Following on bbbb's post, I disagree. I started the thread "Why didn't Luther convert to EO?" The results of which convince me that if Orthodoxy had been maintained, the reformation would've been unnecessary.
Orthodoxy is a rather meaningless term here and it gives that sense that the Catholic Church was like the Eastern Orthodox at one time. That never happened. The Catholic Church didn't leave (eastern) Orthodoxy just as the Orthodox didn't leave (western) Catholicism.
When both sides were in communion there were differences, as there had been since the beginning. Not differences in faith as much as practice.

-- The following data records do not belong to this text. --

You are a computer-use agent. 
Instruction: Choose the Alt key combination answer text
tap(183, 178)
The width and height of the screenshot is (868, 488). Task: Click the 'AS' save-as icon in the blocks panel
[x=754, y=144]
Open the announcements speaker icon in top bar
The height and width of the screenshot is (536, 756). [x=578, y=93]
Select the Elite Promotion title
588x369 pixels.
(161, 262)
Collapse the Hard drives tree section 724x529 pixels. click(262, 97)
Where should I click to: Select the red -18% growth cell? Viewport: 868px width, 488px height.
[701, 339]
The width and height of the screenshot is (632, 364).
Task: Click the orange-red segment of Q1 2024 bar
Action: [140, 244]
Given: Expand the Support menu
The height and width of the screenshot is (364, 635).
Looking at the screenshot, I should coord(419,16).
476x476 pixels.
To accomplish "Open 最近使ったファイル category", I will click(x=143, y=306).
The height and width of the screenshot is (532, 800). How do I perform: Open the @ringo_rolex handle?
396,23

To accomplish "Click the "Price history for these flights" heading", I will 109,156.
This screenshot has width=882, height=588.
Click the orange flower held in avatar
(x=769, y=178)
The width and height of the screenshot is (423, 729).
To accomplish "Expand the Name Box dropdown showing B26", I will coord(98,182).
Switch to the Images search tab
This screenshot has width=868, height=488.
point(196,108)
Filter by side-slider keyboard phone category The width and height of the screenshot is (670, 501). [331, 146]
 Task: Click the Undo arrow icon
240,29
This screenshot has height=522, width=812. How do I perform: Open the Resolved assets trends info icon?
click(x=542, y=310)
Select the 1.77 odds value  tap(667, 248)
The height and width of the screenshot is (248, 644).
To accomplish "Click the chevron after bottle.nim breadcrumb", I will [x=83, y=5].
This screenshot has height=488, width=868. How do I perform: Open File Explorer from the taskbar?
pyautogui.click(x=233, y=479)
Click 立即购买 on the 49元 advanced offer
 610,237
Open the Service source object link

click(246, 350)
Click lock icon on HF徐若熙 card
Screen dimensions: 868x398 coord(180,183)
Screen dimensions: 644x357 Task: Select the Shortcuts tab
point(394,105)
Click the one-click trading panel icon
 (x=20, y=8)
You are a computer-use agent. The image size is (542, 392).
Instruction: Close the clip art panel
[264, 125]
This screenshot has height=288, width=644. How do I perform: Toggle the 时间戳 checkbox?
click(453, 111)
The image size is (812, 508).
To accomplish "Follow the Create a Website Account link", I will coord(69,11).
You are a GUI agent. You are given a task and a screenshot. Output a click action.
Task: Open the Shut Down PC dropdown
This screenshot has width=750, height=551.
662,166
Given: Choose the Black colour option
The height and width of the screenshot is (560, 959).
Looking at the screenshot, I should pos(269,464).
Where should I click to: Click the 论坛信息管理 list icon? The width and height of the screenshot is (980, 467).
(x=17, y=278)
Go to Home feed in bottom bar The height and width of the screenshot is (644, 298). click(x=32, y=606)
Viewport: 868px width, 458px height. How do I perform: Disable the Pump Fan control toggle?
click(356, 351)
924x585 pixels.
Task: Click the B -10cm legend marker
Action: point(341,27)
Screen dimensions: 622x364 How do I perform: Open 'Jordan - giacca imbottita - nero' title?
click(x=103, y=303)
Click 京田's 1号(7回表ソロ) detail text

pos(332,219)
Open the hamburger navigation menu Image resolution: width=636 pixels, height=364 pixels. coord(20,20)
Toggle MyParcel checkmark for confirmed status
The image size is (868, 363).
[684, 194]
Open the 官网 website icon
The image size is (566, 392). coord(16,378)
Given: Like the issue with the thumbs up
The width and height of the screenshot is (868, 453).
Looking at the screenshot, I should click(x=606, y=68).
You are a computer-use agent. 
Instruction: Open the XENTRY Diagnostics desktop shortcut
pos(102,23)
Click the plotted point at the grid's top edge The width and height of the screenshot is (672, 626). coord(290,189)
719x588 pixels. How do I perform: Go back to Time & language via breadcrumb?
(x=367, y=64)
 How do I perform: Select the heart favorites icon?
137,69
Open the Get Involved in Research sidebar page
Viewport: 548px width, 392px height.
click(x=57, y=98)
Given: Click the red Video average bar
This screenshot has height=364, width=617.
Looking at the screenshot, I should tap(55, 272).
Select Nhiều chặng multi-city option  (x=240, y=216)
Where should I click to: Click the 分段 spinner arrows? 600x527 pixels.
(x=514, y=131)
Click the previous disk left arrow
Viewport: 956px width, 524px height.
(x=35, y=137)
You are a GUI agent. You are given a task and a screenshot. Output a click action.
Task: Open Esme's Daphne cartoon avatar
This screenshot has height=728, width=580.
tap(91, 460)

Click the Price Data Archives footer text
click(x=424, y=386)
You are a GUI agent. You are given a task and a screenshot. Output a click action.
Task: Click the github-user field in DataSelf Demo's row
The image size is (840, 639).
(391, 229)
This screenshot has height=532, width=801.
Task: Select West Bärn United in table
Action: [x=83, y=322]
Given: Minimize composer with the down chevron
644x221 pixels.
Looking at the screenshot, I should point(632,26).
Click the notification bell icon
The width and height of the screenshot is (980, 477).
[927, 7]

The reason the east and west became so split had more to do with the fall of the Roman Empire in the west than theology and practice. The Roman Empire did not fall in the 5th Century, despite what people commonly think. It actually survived in the east as the Byzantine Empire. The 'barbarians' took over the west and established different kingdoms. The east believed that Christians should be united under one empire with one spiritual and one temporal leader (a patriarch and a emperor). The west converted the barbarians to Christians and formed different Christian states, which the east didn't like.
As the centuries went on, the west became more powerful and the east was losing it, until around 1000 when both were pretty equal. The split happened because of a fight over how to provide common defense against groups like the Lombards, the pagan tribes and the Persians.
The paradox was that the eastern church favored national churches with their own leaders while the western Church favored a single Church with a ultimate leader... quite the opposite of the original temporal setup.
As far as Luther, had any change in time occurred, we can say that he would never have been born, since the world would be dramatically changed.
We really have no idea what would have happened. It might have been that the Pope would have less influence over the western Church, or had more influence over the east and west. In either case, the Church would still have a lot of power, money and influence. In the west, the result was the Reformation, in the east, the result was communism. Both sides struggled with socialism and peasant revolts and potential ones during the 19th Century.
The world could be socialist by now, or Muslim.